What you will do -
1. Name every country mentioned in the passage on grassroots alternatives to capitalism.
2. Resume the passage on grassroots alternatives to capitalism, picking up after its final sentence.

Selected extract -
>> begin
In many ways though spectacular street actions were merely the most visible aspects of much broader changes: the resurgence of labor unions, in certain parts of the world, the flowering of economic and social alternatives on the grassroots levels in every part of the world, from new forms of direct democracy of indigenous communities like El Alto in Bolivia or self-managed factories in Paraguay, to township movements in South Africa, farming cooperatives in India, squatters’ movements in Korea, experiments in permaculture in Europe or “Islamic economics” among the urban poor in the Middle East. We have seen the development of thousands of forms of mutual aid association, most of which have not even made it onto the radar of the global media, often have almost no ideological unity and which may not even be aware of each other’s existence, but nonetheless share a common desire to mark a practical break with capitalism, and which, most importantly, hold out the prospect of creating new forms of planetary commons that can—and in some cases are—beginning to knit together to provide the outlines of genuine alternative vision of what a non-capitalist future might look like.
>> end
Given records -
>> begin
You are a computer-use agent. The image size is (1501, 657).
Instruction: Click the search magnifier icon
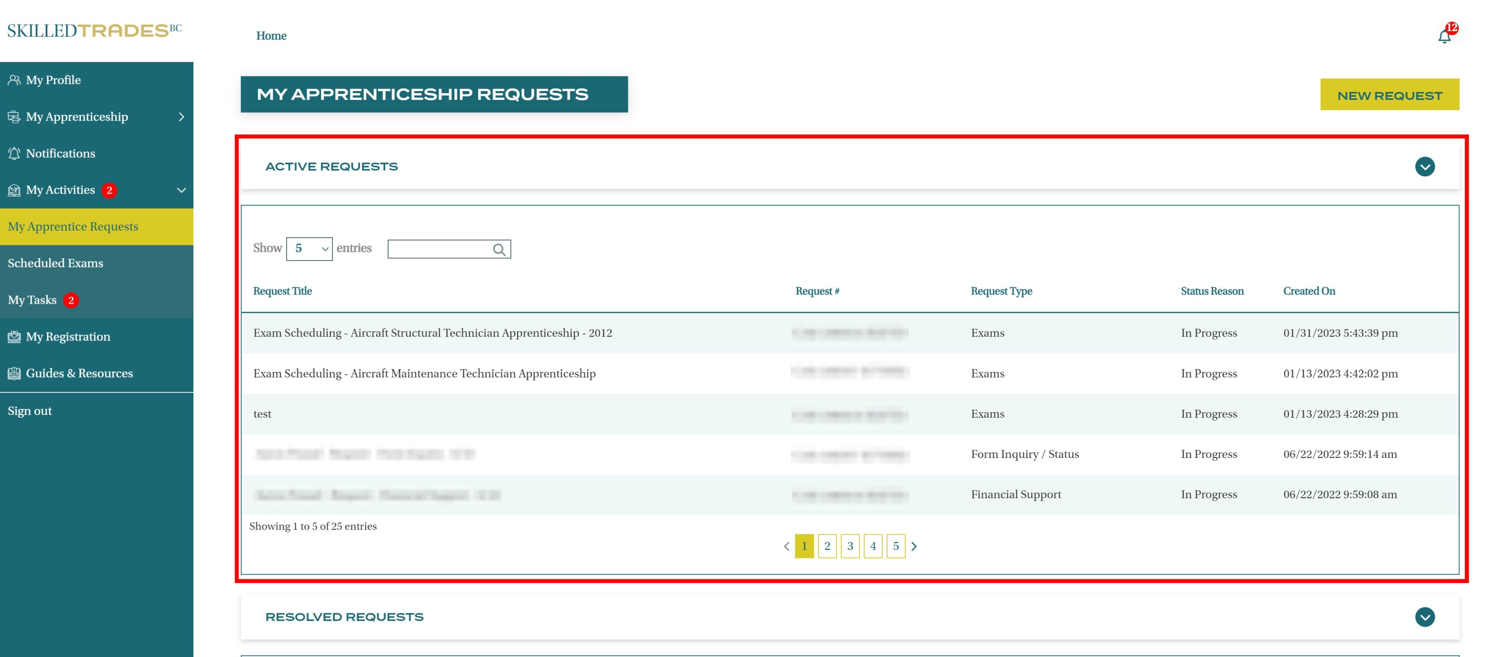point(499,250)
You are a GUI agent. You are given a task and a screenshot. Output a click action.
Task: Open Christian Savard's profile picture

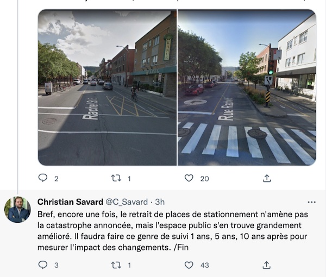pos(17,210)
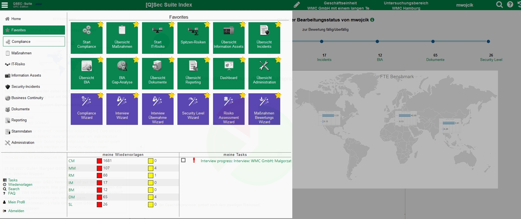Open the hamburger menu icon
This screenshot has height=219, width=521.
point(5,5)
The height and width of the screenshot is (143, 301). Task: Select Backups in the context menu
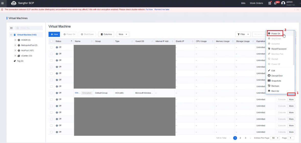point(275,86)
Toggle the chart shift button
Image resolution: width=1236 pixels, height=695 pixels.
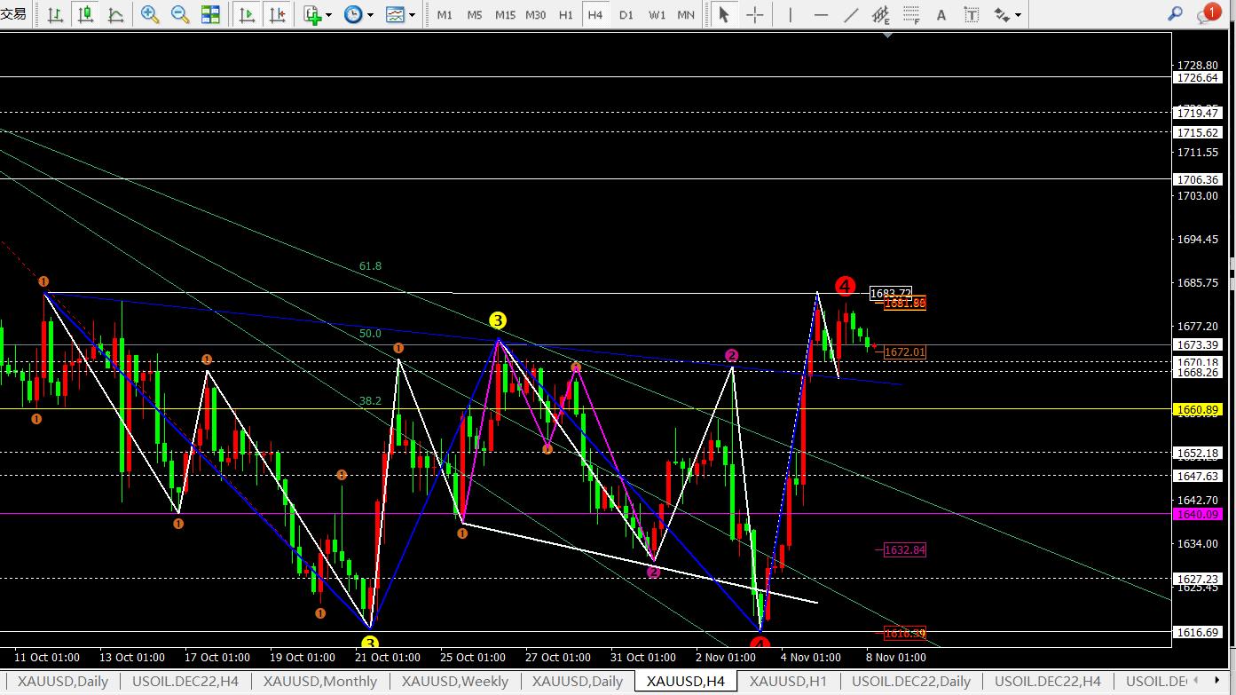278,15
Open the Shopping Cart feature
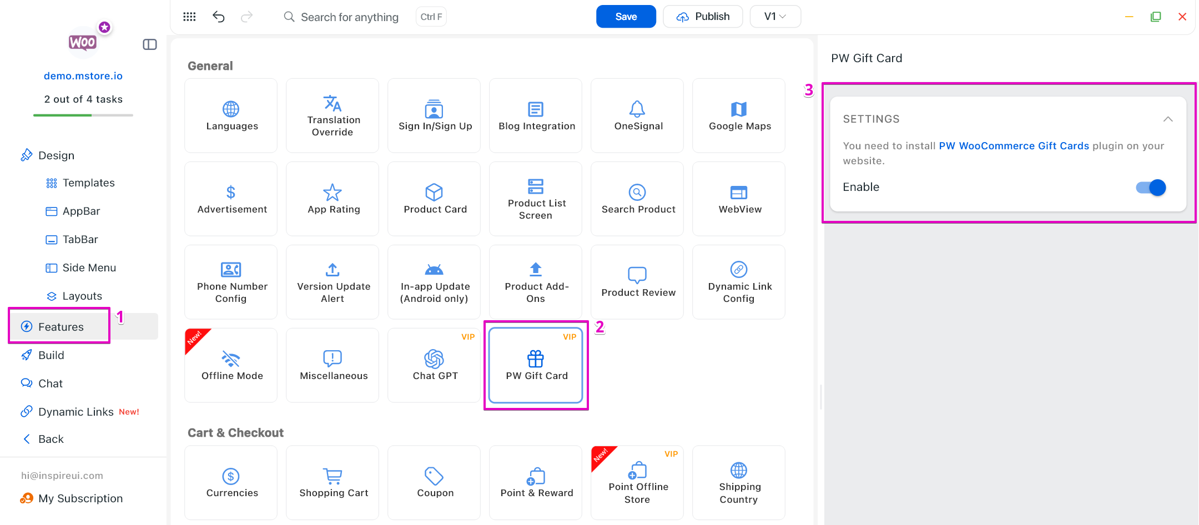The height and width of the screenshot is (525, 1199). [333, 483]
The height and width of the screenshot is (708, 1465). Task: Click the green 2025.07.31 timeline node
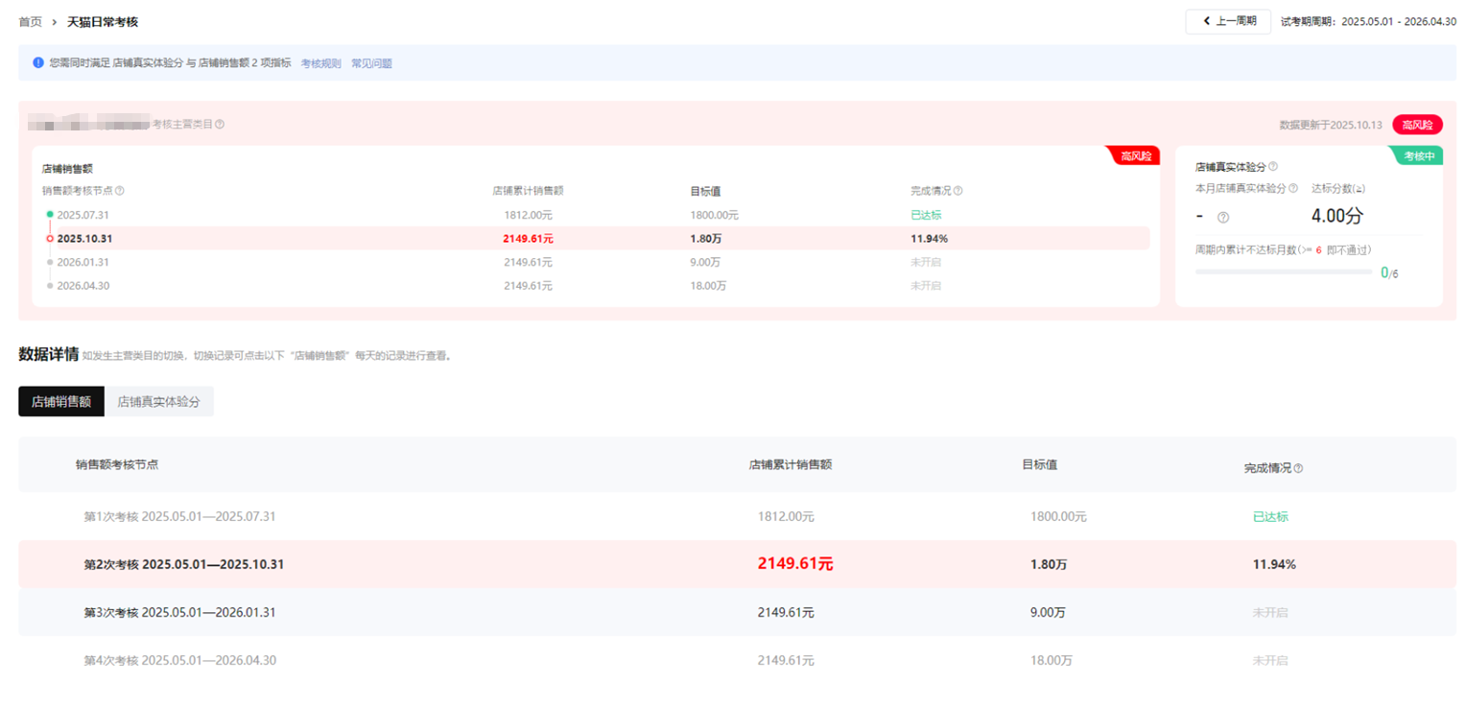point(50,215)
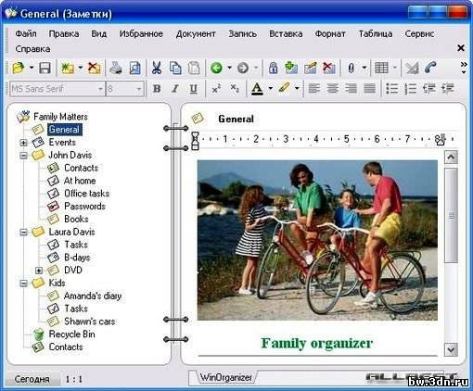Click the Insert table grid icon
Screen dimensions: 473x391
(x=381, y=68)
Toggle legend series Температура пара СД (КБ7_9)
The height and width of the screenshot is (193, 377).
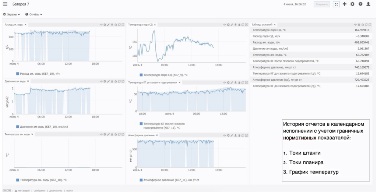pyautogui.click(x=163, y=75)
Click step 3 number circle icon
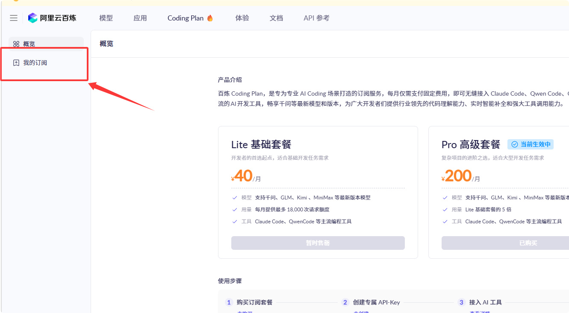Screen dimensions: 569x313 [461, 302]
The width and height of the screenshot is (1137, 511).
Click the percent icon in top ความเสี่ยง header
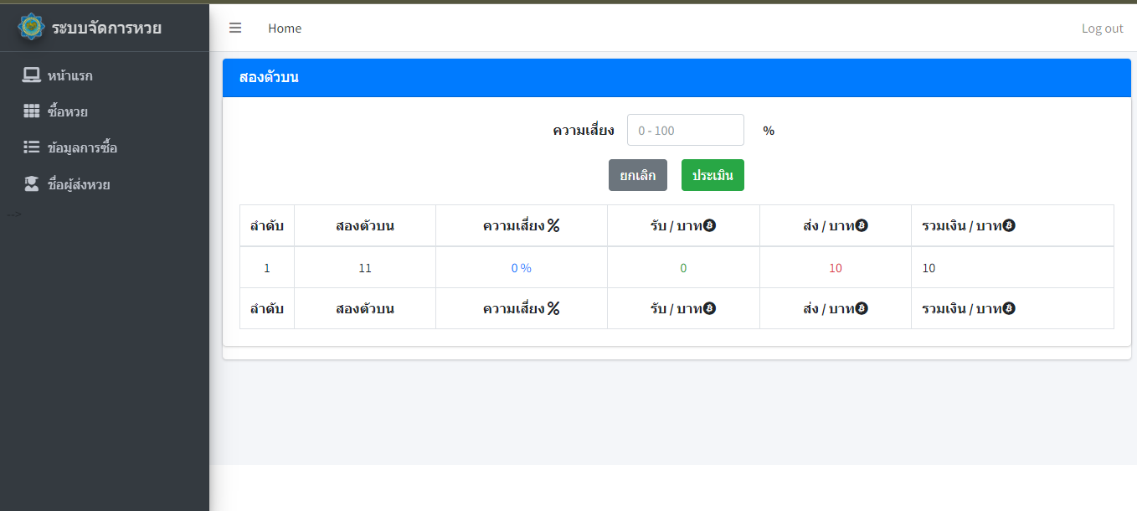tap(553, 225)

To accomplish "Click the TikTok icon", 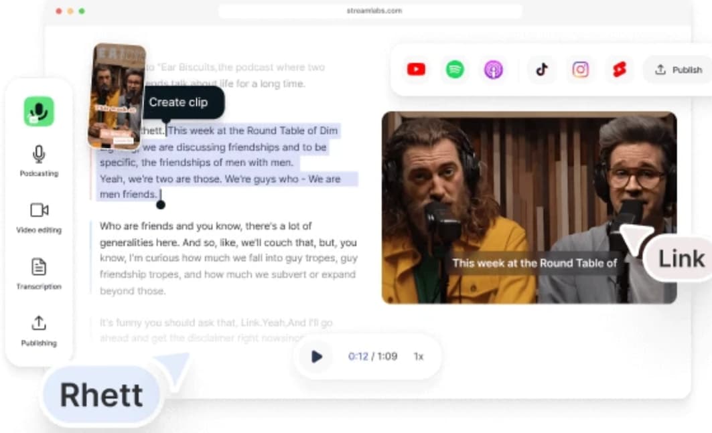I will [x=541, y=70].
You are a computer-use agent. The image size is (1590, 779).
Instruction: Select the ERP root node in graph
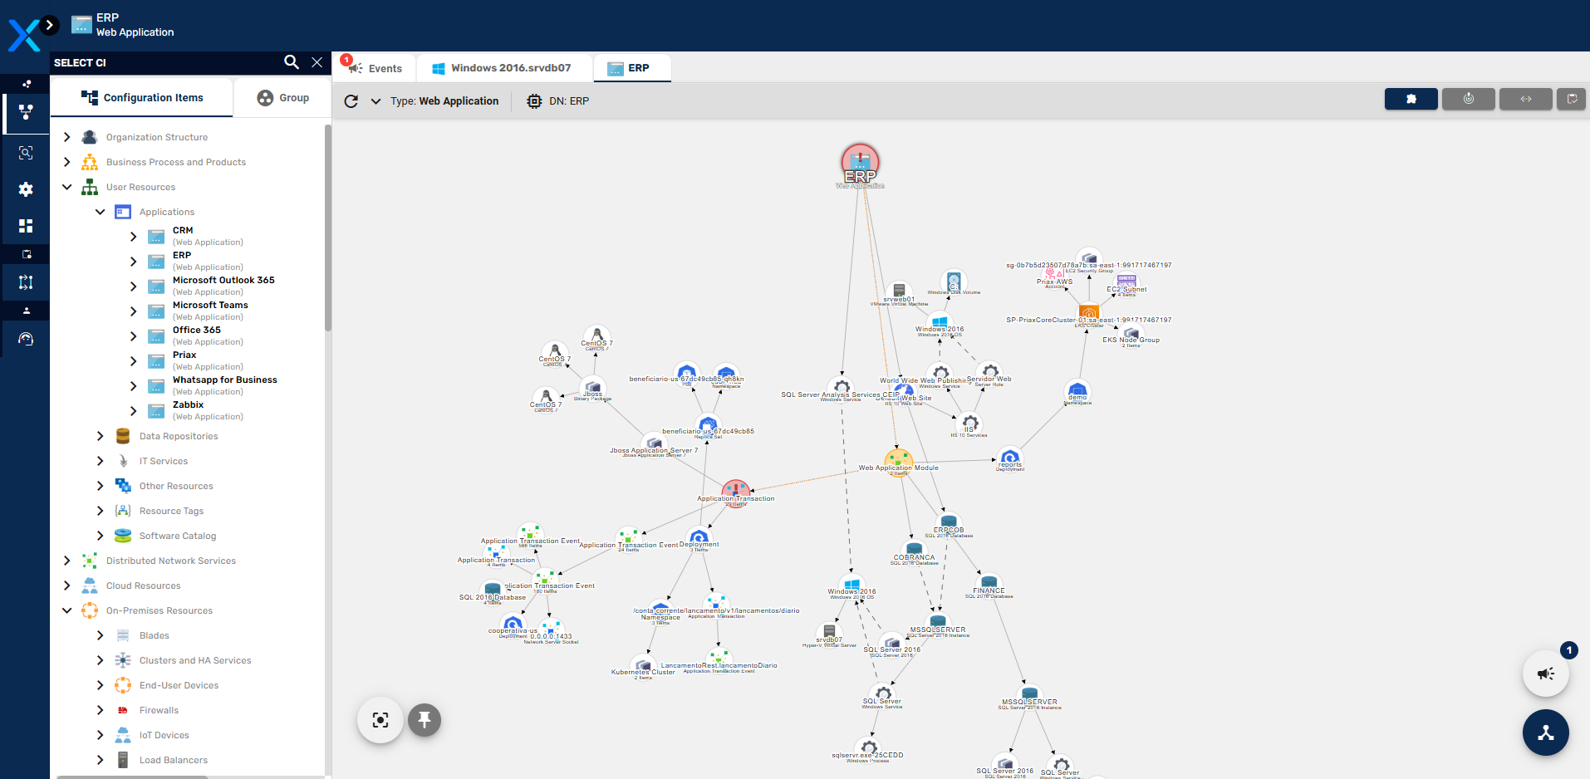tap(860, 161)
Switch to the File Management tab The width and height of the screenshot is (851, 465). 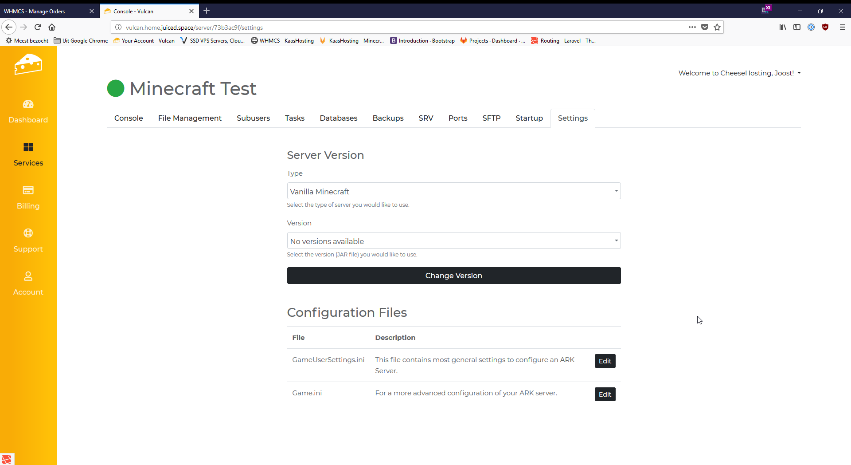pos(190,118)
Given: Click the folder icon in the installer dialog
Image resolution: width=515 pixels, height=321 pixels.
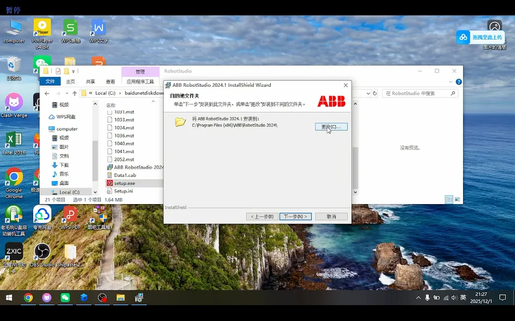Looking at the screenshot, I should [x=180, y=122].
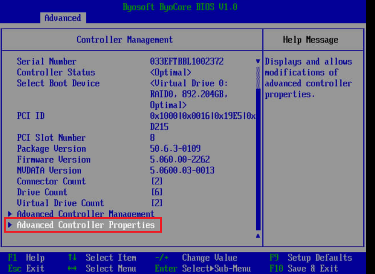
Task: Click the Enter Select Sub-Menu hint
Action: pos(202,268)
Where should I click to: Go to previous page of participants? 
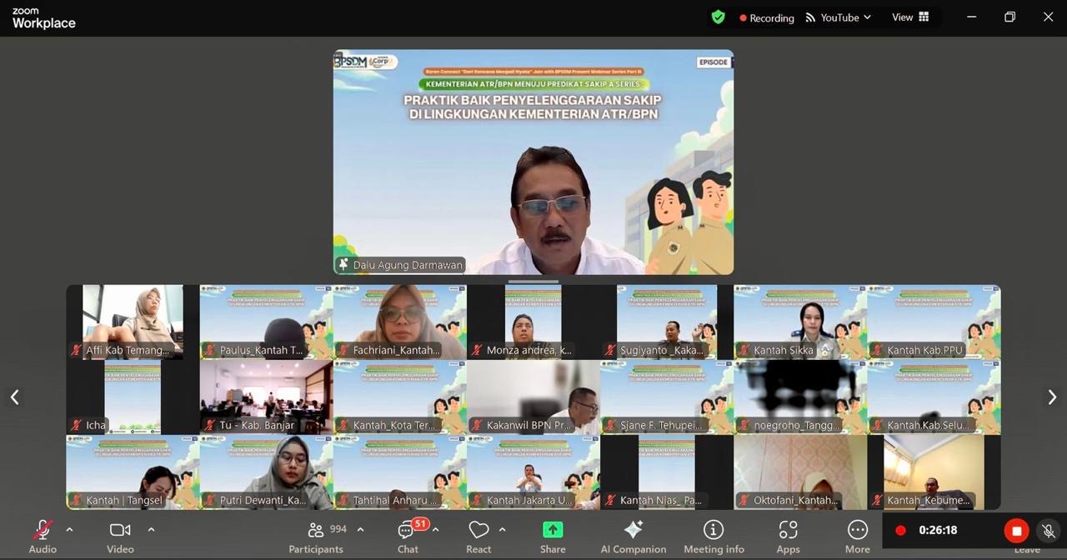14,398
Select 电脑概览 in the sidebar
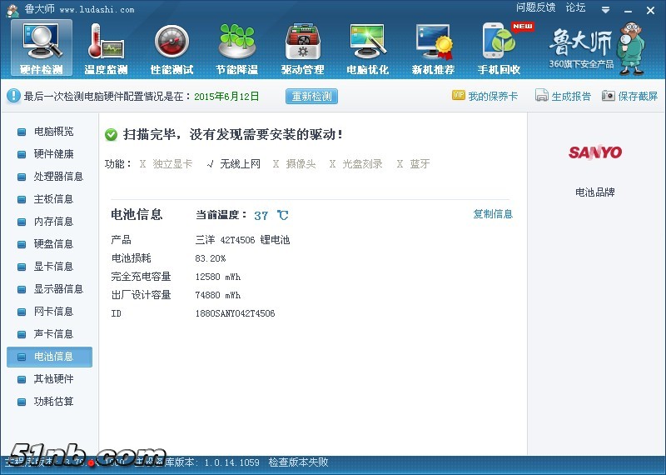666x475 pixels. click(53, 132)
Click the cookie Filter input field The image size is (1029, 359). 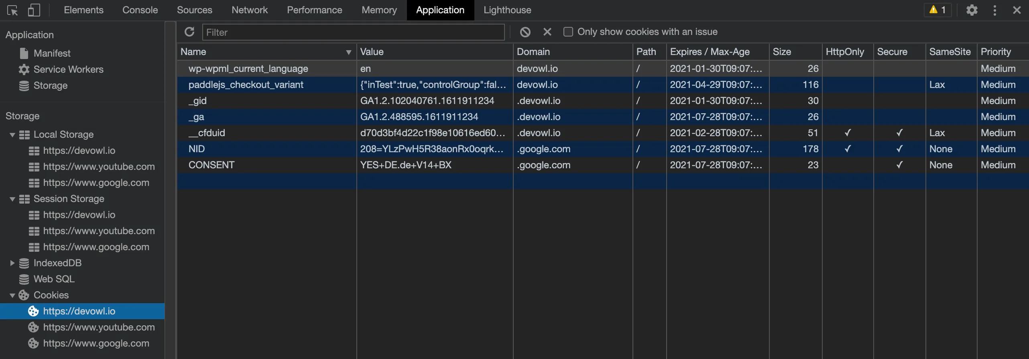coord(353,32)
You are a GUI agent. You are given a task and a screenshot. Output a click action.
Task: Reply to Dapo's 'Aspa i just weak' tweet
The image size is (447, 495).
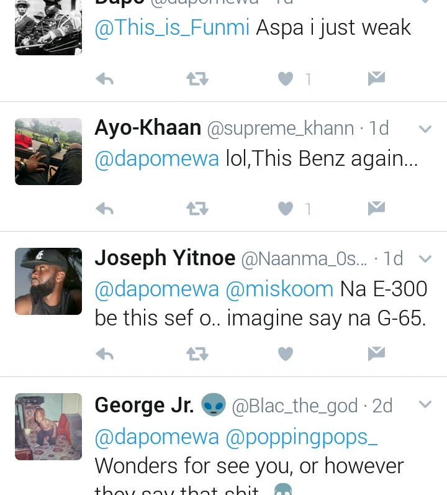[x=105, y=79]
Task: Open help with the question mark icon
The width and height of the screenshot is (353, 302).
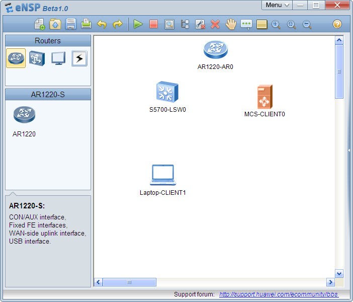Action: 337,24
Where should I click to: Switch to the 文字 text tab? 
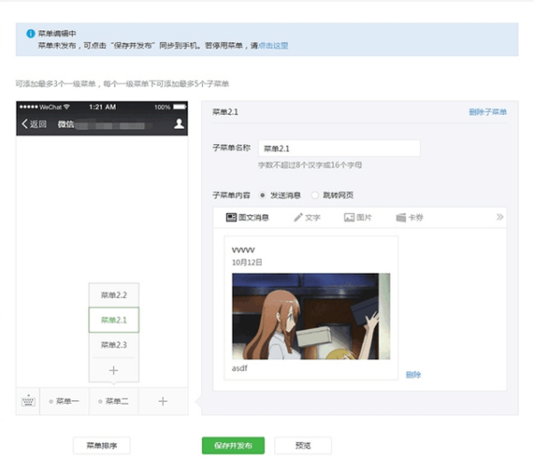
>> end
Final answers -
1. Bolivia, Paraguay, South Africa, India, Korea

2.
The reaction of the world’s rulers was predictable. The planetary uprising had occurred during a time when the global security apparatus was beginning to look like it lacked a purpose, when the world threatened to return to a state of peace. The response—aided of course, by the intervention of some of the US’ former Cold War allies, reorganized now under the name of Al Qaeda—was a return to global warfare. But this too failed. The “war on terror”—as an attempt to impose US military power as the ultimate enforcer of the neoliberal model—has collapsed as well in the face of almost universal popular resistance. This is the nature of their “impasse”.

At the same time, the top-heavy, inefficient US model of military capitalism—a model created in large part to prevent the dangers of social movements, but which the US has also sought to export to some degree simply because of its profligacy and inefficiency, to prevent the rest of the world from too rapidly overtaking them—has proved so wasteful of resources that it threatens to plunge the entire planet into ecological and social crisis. Drought, disaster, famines, combine with endless campaigns of enclosure, foreclosure, to cast the very means of survival—food, water, shelter—into question for the bulk of the world’s population.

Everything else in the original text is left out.